The overall tone of all of the discussions presented in this book is that of constructive and respectful dialogue. Even where people do not agree with points being made, they are conducting their debates in a calm and civilised way. I found myself becoming very fond of many of the contributors, and not just those whose views chime with my own. It is a shining example of how to air differences, even when those differences are seemingly irreconcilable. For anyone who considers that the contents of this book are likely to be "one-sided" then allow me to illustrate how such prejudiced thinking would be wrong.
Chapter 7 is particularly interesting. It is a conversation conducted in public between the Rabbi and David, a close and longstanding friend of his. They have very different perspectives. One commentator, Israel Gershon clearly feels that David is right and Brant Rosen is wrong - not just on specifics, but on the situation in general. He writes,
"Bravo, David! And thank you, Rabbi, for allowing this exchange. I am one who finds your demonizing of Israel to be of disservice to Israel, the Jewish people and the cause of peace."
To me, the inclusion of opposing voices is what really makes this book a gem.
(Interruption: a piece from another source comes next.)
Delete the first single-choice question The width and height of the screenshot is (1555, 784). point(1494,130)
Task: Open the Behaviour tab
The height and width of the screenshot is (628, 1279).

You could hardly describe it as propaganda when considering that the author gives everyone a voice - including the people who disagree with him (though again, note the respectful tone of Israel Gershon's alternative view... including the polite note, "thank you, Rabbi....")
Whenever I write a review, I feel it is important to also highlight any perceived weakness, and I do have one criticism of this book. In chapter 8 ("The Freedom Flotilla and Gaza's Humanitarian Crisis") Rabbi Rosen turns his attention to the boarding of the Mavi Marmara on 31 May 2010 - the anniversary of which has just passed. In his introduction he makes reference to an on board "firefight". To me, describing what was very clearly a violent skirmish in which nine activists died as a firefight suggests a battle between two sides, both of which were in possession of guns and both of which were firing live rounds of ammunition. I have seen no evidence that those aboard the ship had guns. Indeed, as one of the commentators in this chapter has pointed out, recording devices including those belonging to accredited journalists were confiscated and have never been returned nor have the contents ever been made public. As Shirin goes onto ask, "Are the Israelis afraid of what those recordings will reveal?" So I do think that the use of this term is perhaps a little misleading. But this is the only criticism I would have of this book and it is certainly not enough for me to consider awarding it anything other than five stars.
In summary, this is a well written, balanced, thought provoking and above all, inspiring book and I have no hesitation in recommending it to anyone genuinely interested in the Israel Palestine conflict. I have no doubt I will be quoting from this book for many years to come and I have certainly signed up to Rabbi Brant Rosen's " Shalom Rav" blog. He is a man worth listening to.